« [J’] écris à partir de ce que je tais. [1] »
La faille remue les poncifs sur la famille et met en branle ceux qui en font le lieu du confort et des liens indéfectibles. Mais, le travail de Blandine Rinkel ne se veut pas une arme de destruction massive de la famille ; celle-ci est explorée ici de manière dialectique et surtout à partir d’un point de fêlure que l’auteure explore.
C’est un lapsus calami, trace inconsciente de ce qui cloche, qui donne ce si beau titre au livre, La faille. Blandine Rinkel se rend compte qu’elle écrit faille quand elle croit écrire famille, le m – aime ! injonctif peut-être – échappe ! Mais si la faille se signifie du manque qu’elle constitue, nous saisissons bien là, ce que la psychanalyse attrape depuis toujours, que c’est du manque que naît le désir.
L’auteure pose le tableau d’emblée, « j’aurai essayé la famille et puis, un jour, j’en aurai fini [2] ». Le futur antérieur est aux commandes ! Deux points de réel sont là dès avant sa naissance, celui de la mort et celui de sa hâte à sortir du familier. « D’aussi loin que je me souvienne, passer la porte allait avec un immense soulagement et plus secrète, une profonde joie. […] je marchais sans but, et sentais, confusément, qu’ainsi je sauvais ma vie [3] ». À la tristesse et à l’ennui, l’auteure répond par un désir d’ailleurs. De cette faille ressentie très tôt, il a fallu s’extraire, mais pas sans désir de savoir, ce qu’elle produit, tel l’analysant, en parlant, en lisant et en écrivant. C’est surtout le silence qui fut mortifère, car de conflits, il n’en fut pas question avec ses parents : « Et il n’y a rien de pire que sentir, sans qu’un mot soit prononcé, que vous faites partie du problème de quelqu’un que vous aimez. [4] » C’est de ce point de l’enfance, que Blandine Rinkel indique écrire [5].
L’auteure manie avec brio et en alternance, deux registres : l’intime et la recherche. Mais on entend bien que ces références, littéraires et cinématographiques, sont au service de sa question. Le souvenir d’enfance quand elle a huit ans – « je regarde mon père, respirer loin de sa famille [6] » – est une coordonnée capitale. Père qu’elle qualifiera dans son récit de « despote fantaisiste [7] ». Elle démontre comment le familier de la famille n’empêche pas, et sans doute provoque, un sentiment d’étrangeté de ce lieu et de ce lien dit familier. Étrangeté de soi-même au milieu des dits siens, et étrangeté de ceux qui sont censés être connus de nous et nous connaître mieux que personne. Et la chose inédite est de ne pas faire équivaloir son désamour de la famille au père manquant, mais bien plutôt à une forme de transmission de la propre peur d’enfermement pressentie chez le père.

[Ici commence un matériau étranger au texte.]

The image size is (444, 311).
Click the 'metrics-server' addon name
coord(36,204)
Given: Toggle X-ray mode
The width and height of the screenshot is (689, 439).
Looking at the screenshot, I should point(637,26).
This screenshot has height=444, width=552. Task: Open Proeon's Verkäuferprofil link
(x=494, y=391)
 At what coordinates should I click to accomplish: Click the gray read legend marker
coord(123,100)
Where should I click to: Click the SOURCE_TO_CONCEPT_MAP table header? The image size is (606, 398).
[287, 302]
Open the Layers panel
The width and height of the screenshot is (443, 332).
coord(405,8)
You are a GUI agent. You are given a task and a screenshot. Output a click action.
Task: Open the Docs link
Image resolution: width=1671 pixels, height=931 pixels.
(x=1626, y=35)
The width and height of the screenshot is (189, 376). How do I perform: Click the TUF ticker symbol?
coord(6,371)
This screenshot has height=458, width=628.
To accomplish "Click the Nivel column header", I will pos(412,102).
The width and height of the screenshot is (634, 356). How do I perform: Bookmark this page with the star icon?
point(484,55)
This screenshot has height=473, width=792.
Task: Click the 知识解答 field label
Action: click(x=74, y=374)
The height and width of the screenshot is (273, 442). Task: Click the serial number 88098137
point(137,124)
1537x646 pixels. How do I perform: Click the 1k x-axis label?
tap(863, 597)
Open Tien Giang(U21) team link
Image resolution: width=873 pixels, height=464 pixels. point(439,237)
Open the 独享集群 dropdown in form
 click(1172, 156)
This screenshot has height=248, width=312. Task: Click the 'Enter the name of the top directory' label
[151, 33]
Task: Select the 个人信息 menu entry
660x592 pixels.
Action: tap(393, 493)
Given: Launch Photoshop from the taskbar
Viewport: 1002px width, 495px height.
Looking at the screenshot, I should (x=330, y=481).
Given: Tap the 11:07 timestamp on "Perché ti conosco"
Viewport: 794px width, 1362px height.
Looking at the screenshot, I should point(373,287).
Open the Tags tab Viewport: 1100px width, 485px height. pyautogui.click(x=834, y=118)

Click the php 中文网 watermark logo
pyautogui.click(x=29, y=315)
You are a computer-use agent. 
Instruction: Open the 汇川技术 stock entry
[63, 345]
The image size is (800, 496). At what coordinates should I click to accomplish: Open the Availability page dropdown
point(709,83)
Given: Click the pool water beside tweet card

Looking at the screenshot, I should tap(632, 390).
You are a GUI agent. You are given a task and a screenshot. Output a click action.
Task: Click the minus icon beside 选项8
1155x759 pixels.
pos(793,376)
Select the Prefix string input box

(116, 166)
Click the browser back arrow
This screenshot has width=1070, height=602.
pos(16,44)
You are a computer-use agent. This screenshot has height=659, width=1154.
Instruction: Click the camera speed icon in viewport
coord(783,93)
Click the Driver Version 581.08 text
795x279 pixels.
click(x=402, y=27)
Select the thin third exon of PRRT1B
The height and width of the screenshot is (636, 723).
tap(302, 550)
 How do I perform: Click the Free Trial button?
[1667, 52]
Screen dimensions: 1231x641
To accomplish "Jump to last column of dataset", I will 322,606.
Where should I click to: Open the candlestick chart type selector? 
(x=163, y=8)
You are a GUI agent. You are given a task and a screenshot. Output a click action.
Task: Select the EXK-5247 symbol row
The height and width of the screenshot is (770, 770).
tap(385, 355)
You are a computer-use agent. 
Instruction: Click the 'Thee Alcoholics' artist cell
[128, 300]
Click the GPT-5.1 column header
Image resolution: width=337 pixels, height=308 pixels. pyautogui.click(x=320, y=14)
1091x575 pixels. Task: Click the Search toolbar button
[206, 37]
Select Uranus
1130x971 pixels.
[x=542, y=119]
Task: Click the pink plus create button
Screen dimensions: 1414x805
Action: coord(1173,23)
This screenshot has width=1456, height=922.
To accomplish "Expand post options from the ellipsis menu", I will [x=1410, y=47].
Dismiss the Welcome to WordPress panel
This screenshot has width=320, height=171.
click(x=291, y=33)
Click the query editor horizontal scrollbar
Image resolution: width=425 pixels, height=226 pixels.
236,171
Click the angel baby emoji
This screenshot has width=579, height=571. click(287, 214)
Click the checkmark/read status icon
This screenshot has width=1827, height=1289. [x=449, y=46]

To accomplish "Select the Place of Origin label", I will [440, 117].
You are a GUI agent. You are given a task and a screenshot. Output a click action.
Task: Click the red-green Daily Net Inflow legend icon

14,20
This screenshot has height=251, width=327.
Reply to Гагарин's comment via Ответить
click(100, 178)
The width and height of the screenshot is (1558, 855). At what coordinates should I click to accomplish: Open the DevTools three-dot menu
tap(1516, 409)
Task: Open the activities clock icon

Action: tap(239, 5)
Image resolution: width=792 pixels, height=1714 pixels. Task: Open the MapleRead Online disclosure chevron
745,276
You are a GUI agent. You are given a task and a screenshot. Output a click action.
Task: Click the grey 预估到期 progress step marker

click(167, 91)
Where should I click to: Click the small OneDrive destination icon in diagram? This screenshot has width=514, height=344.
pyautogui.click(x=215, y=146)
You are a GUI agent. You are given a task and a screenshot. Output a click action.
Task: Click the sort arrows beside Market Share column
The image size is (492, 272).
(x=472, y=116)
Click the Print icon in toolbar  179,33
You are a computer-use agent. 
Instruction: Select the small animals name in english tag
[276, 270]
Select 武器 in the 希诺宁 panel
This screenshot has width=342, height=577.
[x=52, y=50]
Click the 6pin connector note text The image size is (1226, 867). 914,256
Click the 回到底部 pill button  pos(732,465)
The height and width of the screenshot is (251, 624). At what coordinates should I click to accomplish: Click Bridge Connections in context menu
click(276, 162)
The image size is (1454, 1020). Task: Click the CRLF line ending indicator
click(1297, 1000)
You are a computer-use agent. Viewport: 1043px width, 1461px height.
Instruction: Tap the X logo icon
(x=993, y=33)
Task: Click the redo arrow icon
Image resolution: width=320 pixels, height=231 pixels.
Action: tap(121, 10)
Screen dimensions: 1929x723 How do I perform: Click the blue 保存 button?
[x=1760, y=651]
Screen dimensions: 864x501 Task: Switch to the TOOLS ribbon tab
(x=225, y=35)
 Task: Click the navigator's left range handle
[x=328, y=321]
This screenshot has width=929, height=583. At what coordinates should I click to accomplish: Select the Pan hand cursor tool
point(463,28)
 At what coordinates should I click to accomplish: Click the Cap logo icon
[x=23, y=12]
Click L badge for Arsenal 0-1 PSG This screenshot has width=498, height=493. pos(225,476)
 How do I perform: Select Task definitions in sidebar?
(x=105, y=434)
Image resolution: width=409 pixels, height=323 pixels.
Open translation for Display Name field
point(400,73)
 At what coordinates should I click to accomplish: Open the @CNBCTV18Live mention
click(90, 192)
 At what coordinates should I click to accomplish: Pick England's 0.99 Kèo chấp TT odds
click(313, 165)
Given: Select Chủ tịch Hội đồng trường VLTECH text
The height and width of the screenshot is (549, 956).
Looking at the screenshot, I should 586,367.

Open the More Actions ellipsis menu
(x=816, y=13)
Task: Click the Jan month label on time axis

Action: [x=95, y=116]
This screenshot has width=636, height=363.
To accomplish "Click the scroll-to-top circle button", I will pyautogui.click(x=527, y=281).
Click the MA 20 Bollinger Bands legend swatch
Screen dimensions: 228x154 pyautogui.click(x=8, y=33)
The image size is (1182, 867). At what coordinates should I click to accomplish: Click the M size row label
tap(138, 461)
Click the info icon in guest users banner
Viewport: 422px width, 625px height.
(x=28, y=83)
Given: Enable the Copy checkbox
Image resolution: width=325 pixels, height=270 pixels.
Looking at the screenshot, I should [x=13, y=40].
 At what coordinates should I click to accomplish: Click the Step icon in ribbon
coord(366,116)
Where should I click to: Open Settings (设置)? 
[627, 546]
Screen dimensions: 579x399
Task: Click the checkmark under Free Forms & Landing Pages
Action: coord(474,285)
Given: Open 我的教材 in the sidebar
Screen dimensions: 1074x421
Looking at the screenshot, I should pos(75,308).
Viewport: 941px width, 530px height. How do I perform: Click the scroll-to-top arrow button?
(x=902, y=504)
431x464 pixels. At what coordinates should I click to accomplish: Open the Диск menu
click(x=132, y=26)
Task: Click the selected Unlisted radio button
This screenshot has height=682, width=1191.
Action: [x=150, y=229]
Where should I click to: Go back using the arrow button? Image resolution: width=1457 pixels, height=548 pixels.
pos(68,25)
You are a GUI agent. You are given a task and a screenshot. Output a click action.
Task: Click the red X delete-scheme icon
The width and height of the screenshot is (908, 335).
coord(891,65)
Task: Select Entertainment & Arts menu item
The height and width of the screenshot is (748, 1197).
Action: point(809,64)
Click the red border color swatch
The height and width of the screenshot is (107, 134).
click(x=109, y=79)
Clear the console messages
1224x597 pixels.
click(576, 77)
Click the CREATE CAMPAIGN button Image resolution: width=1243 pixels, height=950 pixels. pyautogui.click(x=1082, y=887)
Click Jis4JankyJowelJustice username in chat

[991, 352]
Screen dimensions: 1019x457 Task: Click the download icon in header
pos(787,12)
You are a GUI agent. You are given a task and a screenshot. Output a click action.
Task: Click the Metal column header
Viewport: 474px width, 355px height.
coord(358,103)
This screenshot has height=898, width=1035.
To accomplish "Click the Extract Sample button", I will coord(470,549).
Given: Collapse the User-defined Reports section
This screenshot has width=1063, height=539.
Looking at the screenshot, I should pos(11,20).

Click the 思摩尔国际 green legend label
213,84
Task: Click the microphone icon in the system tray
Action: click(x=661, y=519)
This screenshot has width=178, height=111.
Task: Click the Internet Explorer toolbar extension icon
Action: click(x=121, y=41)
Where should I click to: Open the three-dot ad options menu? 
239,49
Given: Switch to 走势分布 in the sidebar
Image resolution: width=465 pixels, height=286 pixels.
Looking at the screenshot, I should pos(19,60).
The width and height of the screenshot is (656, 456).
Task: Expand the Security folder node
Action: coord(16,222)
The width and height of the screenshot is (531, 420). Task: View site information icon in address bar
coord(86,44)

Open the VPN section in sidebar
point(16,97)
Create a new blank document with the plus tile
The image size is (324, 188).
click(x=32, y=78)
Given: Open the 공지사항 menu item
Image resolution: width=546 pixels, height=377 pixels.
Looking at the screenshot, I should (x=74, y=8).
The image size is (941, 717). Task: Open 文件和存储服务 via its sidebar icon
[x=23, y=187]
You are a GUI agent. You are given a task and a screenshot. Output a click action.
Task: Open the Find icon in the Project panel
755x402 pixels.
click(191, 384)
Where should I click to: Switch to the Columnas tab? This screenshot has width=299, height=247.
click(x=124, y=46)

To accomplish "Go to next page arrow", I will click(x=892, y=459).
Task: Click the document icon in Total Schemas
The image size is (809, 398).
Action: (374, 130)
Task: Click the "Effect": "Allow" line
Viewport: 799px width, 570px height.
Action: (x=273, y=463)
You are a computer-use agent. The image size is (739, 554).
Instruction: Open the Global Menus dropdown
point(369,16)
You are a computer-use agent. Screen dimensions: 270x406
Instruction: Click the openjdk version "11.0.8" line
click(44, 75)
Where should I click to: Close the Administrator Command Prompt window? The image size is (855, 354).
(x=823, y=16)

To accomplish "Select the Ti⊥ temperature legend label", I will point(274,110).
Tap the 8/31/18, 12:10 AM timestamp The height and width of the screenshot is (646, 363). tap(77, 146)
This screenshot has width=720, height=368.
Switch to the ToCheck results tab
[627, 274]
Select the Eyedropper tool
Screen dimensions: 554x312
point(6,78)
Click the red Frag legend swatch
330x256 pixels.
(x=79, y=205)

À la fois « cobaye et chercheuse », pour reprendre ses nominations, elle isole son point de singularité, qu’en réponse à l’exil, à l’arrachement et à la solitude, il y a l’écriture : « L’écriture de ce texte – l’écriture tout court – est sans doute née de cette distance : de la déchirure secrète qu’on sent parfois entre le monde et soi, entre le groupe et soi. [8] »
[1] Rinkel B., La faille, Paris, Stock, 2025, p. 193.
[2] Rinkel B., La faille, Ibid, p. 10.
[3] Rinkel B., La faille, Ibid, p. 11-12.
[4] Rinkel B., La faille, Ibid, p. 30.
[5] Cf. Blandine Rinkel : « Écrire, c’est travailler ce qui nous travaille », 6 février 2025, podcast disponible sur le site de France Inter.
[6] Rinkel B., La faille, op. cit., p. 10.
[7] Rinkel B., La faille, Ibid, p. 24.
[8] Rinkel B., La faille, Ibid, p. 211.